SHANGHAI, Aug. 20 (SMM) --
According to SMM latest survey, operating rates at silicon metal producers in southwest China in August were 60.08%, which are lower than the peak level in previous years. Large amount of transactions of silicon metal during previous period when domestic consumption warmed up make inventory level at silicon metal producers stay low at present. According to SMM sources, orders at most silicon metal producers are booked to late August, and spot silicon metals are piled up at warehouses at major delivery ports.
Domestic and overseas silicon metal consumers' acceptance towards firm silicon metal prices was low, and enquiries slipped significantly. With the gradual recovery of global economy, total industrial output value at various countries all grows steadily. In this context, demand for silicon metal from downstream consumers will likely recover significantly.
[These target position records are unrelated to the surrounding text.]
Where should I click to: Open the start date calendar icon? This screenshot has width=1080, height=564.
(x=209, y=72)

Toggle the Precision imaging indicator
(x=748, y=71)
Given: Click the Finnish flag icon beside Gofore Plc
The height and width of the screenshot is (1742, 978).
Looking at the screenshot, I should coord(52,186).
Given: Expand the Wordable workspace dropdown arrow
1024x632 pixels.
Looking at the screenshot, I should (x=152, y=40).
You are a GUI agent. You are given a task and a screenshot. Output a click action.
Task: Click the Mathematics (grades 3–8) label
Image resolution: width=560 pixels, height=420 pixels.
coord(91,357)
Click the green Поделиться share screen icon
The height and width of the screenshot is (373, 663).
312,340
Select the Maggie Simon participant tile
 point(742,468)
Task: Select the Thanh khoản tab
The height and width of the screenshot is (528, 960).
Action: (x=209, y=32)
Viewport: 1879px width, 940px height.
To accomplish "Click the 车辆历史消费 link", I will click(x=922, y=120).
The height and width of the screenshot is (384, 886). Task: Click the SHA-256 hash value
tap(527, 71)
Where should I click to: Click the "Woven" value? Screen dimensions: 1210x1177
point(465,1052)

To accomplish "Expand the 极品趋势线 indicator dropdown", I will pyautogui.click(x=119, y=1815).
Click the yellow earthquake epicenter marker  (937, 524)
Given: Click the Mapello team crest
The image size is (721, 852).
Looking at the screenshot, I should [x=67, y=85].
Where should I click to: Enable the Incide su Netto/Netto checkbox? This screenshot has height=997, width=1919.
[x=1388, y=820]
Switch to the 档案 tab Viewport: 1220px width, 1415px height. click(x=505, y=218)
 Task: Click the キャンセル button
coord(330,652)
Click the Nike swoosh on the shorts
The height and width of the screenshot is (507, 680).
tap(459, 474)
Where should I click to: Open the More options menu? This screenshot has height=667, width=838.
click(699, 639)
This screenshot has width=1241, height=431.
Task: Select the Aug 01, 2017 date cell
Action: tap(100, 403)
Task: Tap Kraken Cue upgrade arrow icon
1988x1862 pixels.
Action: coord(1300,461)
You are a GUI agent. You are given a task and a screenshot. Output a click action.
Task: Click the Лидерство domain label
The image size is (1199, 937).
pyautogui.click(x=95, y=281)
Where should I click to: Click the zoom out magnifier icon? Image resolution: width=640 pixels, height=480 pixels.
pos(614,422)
Currently, silicon metal suppliers are still reluctant to move goods and keep offers high, but downstream price acceptance is low. Trading sentiment between suppliers and demanders stagnated, and transactions were sluggish in silicon metal market this week. With the coming of month end, the data for silicon metal producers to pay electricity fees is also approaching. Will domestic silicon metal prices be able to have another round price rally at the end of this moth without support from demand? SMM believes that this round price rally has almost reached its peak level and upward momentum for prices to climb further is weak. Whether or not silicon metal prices can stay stable next week shall depend on market demand.
It is expected that mainstream traded prices will be around RMB 12,000/mt for #553 silicon metal at Huangpu port, around RMB 13,000/mt for #441 silicon metal, around RMB 13,600/mt for #3303 silicon metal and around RMB 14,100 for #2202 silicon metal in the following week.